§ **Exercise**: Render all of the data below as a Markdown table with the columns Row and Line, numbering each nonblank line in its own row and leaving out blank lines.

===============

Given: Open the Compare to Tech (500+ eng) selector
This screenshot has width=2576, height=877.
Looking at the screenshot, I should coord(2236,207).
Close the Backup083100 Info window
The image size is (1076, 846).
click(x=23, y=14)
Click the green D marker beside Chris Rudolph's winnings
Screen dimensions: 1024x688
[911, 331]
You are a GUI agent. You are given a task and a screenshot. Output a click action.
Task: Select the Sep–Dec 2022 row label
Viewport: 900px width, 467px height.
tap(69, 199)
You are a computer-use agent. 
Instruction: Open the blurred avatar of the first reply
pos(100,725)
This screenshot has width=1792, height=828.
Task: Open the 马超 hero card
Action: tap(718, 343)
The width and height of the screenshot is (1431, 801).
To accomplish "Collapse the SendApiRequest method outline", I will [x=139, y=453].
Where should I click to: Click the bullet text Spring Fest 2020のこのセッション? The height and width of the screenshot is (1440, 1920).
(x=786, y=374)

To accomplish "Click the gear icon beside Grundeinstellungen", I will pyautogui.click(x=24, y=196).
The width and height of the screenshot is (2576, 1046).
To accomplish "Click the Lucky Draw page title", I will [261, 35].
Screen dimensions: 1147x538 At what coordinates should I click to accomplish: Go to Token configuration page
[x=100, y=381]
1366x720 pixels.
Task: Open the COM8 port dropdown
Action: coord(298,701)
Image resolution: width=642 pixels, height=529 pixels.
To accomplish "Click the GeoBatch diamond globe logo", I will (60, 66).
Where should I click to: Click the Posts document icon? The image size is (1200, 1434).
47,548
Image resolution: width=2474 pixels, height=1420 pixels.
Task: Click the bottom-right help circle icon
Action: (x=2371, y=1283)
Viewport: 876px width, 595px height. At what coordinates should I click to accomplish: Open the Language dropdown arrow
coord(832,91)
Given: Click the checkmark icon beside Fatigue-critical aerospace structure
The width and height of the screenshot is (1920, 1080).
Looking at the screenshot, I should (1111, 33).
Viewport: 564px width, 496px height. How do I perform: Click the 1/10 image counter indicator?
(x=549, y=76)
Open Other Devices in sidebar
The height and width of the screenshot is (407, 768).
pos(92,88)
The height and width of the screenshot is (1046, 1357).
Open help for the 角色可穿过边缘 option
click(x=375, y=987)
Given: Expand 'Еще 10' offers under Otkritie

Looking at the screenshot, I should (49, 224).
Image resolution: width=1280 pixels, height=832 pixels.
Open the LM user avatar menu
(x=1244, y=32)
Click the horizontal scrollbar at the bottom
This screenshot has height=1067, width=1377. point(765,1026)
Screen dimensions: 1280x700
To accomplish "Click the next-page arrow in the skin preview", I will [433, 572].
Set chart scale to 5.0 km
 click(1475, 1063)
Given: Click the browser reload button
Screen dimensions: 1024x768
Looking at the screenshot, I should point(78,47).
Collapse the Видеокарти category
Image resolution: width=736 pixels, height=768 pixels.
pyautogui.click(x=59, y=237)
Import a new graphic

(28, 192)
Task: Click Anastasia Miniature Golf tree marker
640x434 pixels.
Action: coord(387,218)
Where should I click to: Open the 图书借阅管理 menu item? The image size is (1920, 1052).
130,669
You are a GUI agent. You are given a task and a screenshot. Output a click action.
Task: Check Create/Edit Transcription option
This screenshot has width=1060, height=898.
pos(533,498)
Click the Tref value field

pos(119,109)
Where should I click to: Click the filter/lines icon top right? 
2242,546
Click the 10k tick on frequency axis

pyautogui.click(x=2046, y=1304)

===============

§ **Result below**:
| Row | Line |
|---|---|
| 1 | Given: Open the Compare to Tech (500+ eng) selector |
| 2 | This screenshot has width=2576, height=877. |
| 3 | Looking at the screenshot, I should coord(2236,207). |
| 4 | Close the Backup083100 Info window |
| 5 | The image size is (1076, 846). |
| 6 | click(x=23, y=14) |
| 7 | Click the green D marker beside Chris Rudolph's winnings |
| 8 | Screen dimensions: 1024x688 |
| 9 | [911, 331] |
| 10 | You are a GUI agent. You are given a task and a screenshot. Output a click action. |
| 11 | Task: Select the Sep–Dec 2022 row label |
| 12 | Viewport: 900px width, 467px height. |
| 13 | tap(69, 199) |
| 14 | You are a computer-use agent.  |
| 15 | Instruction: Open the blurred avatar of the first reply |
| 16 | pos(100,725) |
| 17 | This screenshot has width=1792, height=828. |
| 18 | Task: Open the 马超 hero card |
| 19 | Action: tap(718, 343) |
| 20 | The width and height of the screenshot is (1431, 801). |
| 21 | To accomplish "Collapse the SendApiRequest method outline", I will [x=139, y=453]. |
| 22 | Where should I click to: Click the bullet text Spring Fest 2020のこのセッション? The height and width of the screenshot is (1440, 1920). |
| 23 | (x=786, y=374) |
| 24 | To accomplish "Click the gear icon beside Grundeinstellungen", I will pyautogui.click(x=24, y=196). |
| 25 | The width and height of the screenshot is (2576, 1046). |
| 26 | To accomplish "Click the Lucky Draw page title", I will [261, 35]. |
| 27 | Screen dimensions: 1147x538 At what coordinates should I click to accomplish: Go to Token configuration page |
| 28 | [x=100, y=381] |
| 29 | 1366x720 pixels. |
| 30 | Task: Open the COM8 port dropdown |
| 31 | Action: coord(298,701) |
| 32 | Image resolution: width=642 pixels, height=529 pixels. |
| 33 | To accomplish "Click the GeoBatch diamond globe logo", I will (60, 66). |
| 34 | Where should I click to: Click the Posts document icon? The image size is (1200, 1434). |
| 35 | 47,548 |
| 36 | Image resolution: width=2474 pixels, height=1420 pixels. |
| 37 | Task: Click the bottom-right help circle icon |
| 38 | Action: (x=2371, y=1283) |
| 39 | Viewport: 876px width, 595px height. At what coordinates should I click to accomplish: Open the Language dropdown arrow |
| 40 | coord(832,91) |
| 41 | Given: Click the checkmark icon beside Fatigue-critical aerospace structure |
| 42 | The width and height of the screenshot is (1920, 1080). |
| 43 | Looking at the screenshot, I should (1111, 33). |
| 44 | Viewport: 564px width, 496px height. How do I perform: Click the 1/10 image counter indicator? |
| 45 | (x=549, y=76) |
| 46 | Open Other Devices in sidebar |
| 47 | The height and width of the screenshot is (407, 768). |
| 48 | pos(92,88) |
| 49 | The height and width of the screenshot is (1046, 1357). |
| 50 | Open help for the 角色可穿过边缘 option |
| 51 | click(x=375, y=987) |
| 52 | Given: Expand 'Еще 10' offers under Otkritie |
| 53 | Looking at the screenshot, I should (49, 224). |
| 54 | Image resolution: width=1280 pixels, height=832 pixels. |
| 55 | Open the LM user avatar menu |
| 56 | (x=1244, y=32) |
| 57 | Click the horizontal scrollbar at the bottom |
| 58 | This screenshot has height=1067, width=1377. point(765,1026) |
| 59 | Screen dimensions: 1280x700 |
| 60 | To accomplish "Click the next-page arrow in the skin preview", I will [433, 572]. |
| 61 | Set chart scale to 5.0 km |
| 62 |  click(1475, 1063) |
| 63 | Given: Click the browser reload button |
| 64 | Screen dimensions: 1024x768 |
| 65 | Looking at the screenshot, I should point(78,47). |
| 66 | Collapse the Видеокарти category |
| 67 | Image resolution: width=736 pixels, height=768 pixels. |
| 68 | pyautogui.click(x=59, y=237) |
| 69 | Import a new graphic |
| 70 | (28, 192) |
| 71 | Task: Click Anastasia Miniature Golf tree marker |
| 72 | 640x434 pixels. |
| 73 | Action: coord(387,218) |
| 74 | Where should I click to: Open the 图书借阅管理 menu item? The image size is (1920, 1052). |
| 75 | 130,669 |
| 76 | You are a GUI agent. You are given a task and a screenshot. Output a click action. |
| 77 | Task: Check Create/Edit Transcription option |
| 78 | This screenshot has width=1060, height=898. |
| 79 | pos(533,498) |
| 80 | Click the Tref value field |
| 81 | pos(119,109) |
| 82 | Where should I click to: Click the filter/lines icon top right?  |
| 83 | 2242,546 |
| 84 | Click the 10k tick on frequency axis |
| 85 | pyautogui.click(x=2046, y=1304) |